My First Touch with Google+
Let me be clear: I don’t work for Google, nor do I have any particular business relationship with them at the time of this writing. Google had nothing official to do with the making of this book; although, I most certainly asked Google+ team members for thoughts and ideas when it was at all possible.
Google+ became available as a limited “field trial” at the beginning of July 2011. I wasn’t given any kind of special access. (I know a few folks at Google, but it’s not like people shout, “I’ve gotta tell Chris Brogan about this!” when they invent something. I’m not that guy.) I just signed up when someone sent me an invite, and I started poking around the moment I had a chance.
What I noticed right away was that, because I was starting at zero, I had the chance to think through how I wanted to interact with this social network. I decided against connecting with everybody, and instead, I started to build small, tight circles of value. I grouped people by whether they represented a business value to me, a personal connection, or were people I wanted to follow to learn from. This process felt a bit like organizing books or a DVD collection, or like building playlists in iTunes. I say this in a positive way.
Right away, it was an addiction. I started “sneaking” Google+. If one of my kids ran off to play, I looked back in and started finding new people to connect with, seeking out people I knew at first, and then surfing their connections (I’ve coined this friendsurfing) to see who else I should follow.

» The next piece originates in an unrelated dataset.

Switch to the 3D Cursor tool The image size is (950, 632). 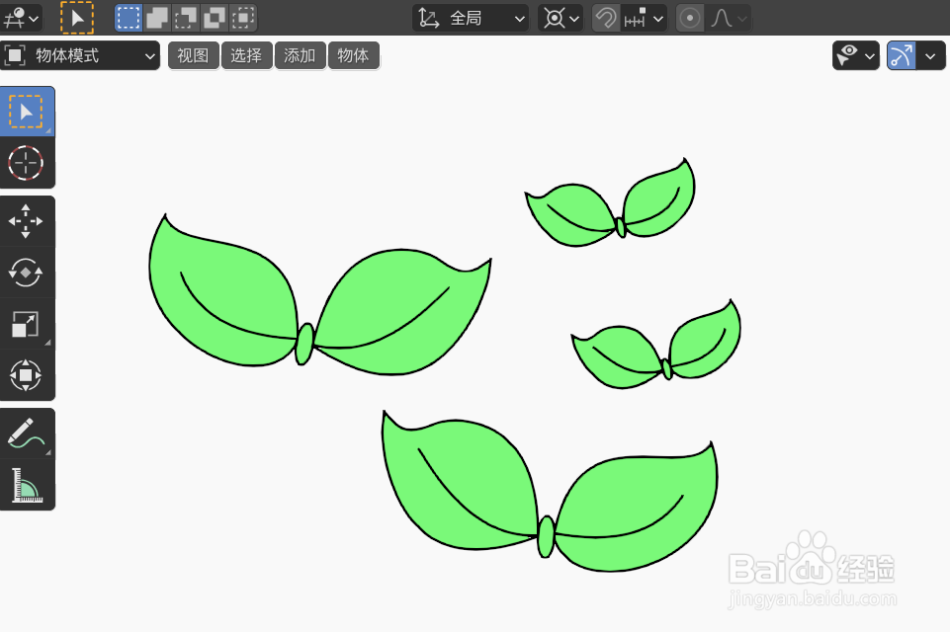(x=28, y=163)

What I liked was that I suddenly saw more interesting information because my circles were organized according to my interests. If Danny Sullivan from Search Engine Land shared something about how search rankings were altered by Google+, I could read that, experiment with it, comment back and forth, and become informed. If Jacqueline Carly shared her daily “going to Yoga” photo, I could see that and wish her well.

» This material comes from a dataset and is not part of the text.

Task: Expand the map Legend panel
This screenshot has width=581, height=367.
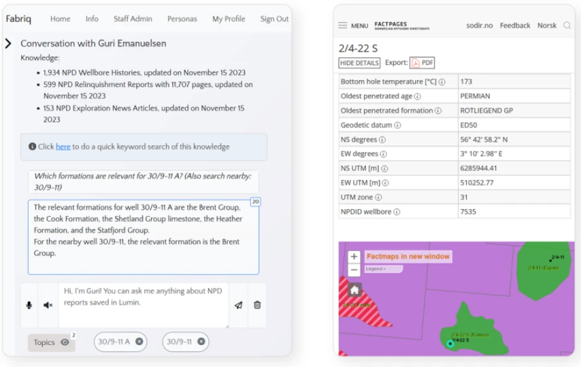Action: point(383,269)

In other words, because I could organize how the information came in to me at a granular level (if I wanted), I could interact in a more nuanced and interactive way and derive more value from the communication.
Later, when my kids were asleep, I’d get back on Google+ and look around. I logged a lot of hours inside Google+. I’d experiment with posting information. I’d share other interesting things I’d come across. In the early days of Google+, a lot of this sharing was information about Google+, such as, “Did you know that if you put an underscore around a word like _this_, it comes out looking like this?”

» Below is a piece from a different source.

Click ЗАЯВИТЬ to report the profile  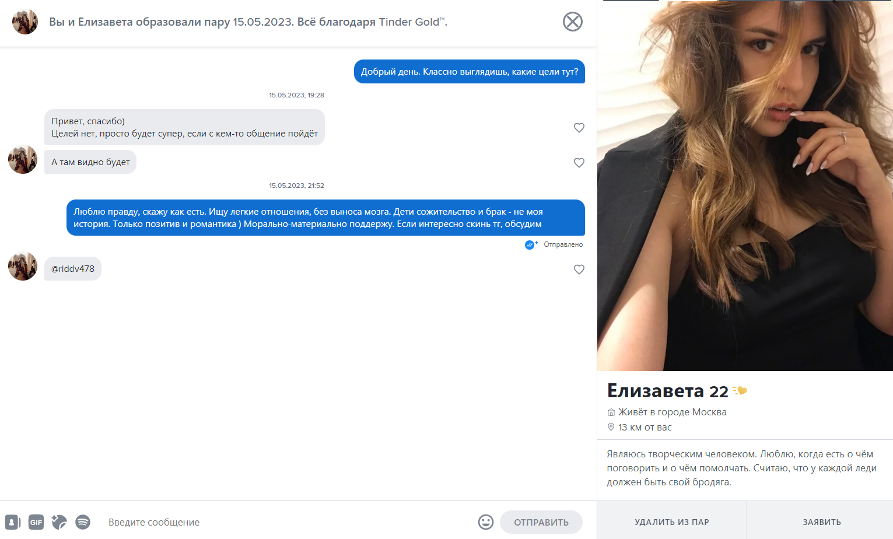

As time went on, people started opening up about what their passions were, inside and outside of work, and this drove even deeper connections of value. I say this as a business person, but also as someone who believes that relationship-minded business is far more valuable than transactional business. If you’re looking for “quick fix” sales and marketing methods, Google+ might not be the tool, but if you think there’s some value in fostering a community of interest, it works really well for that purpose.
This Sounds Like Other Social Networks
Does Google+ look and feel like other social networks? Yes and no. The closest “feel” to how this compares with other social networks is the way that Google+ allows you to connect with people of interest instead of simply with people you already know in some capacity. Unless you protect your tweets (meaning you’ve set the privacy such that people you’re not following can’t see what you’re saying), Twitter enables people to discover what you’re saying, either by learning about you via a retweet (when someone shares your original message) or by being found via a search.
Google+ does a lot to foster this kind of findability—this discoverable feeling. As you’re reading this, you might be thinking, “Facebook does this already.” You might say, “LinkedIn is much more businesslike.”
But it’s different. Google+ is more “open” than Facebook. It is more “deep” than Twitter. It’s more rounded than LinkedIn, in that it shows off your personal interests along side your business interests, depending on what you choose to share and post. And, as a business person and a marketer, I saw immediate value in what Google+ can do for your business.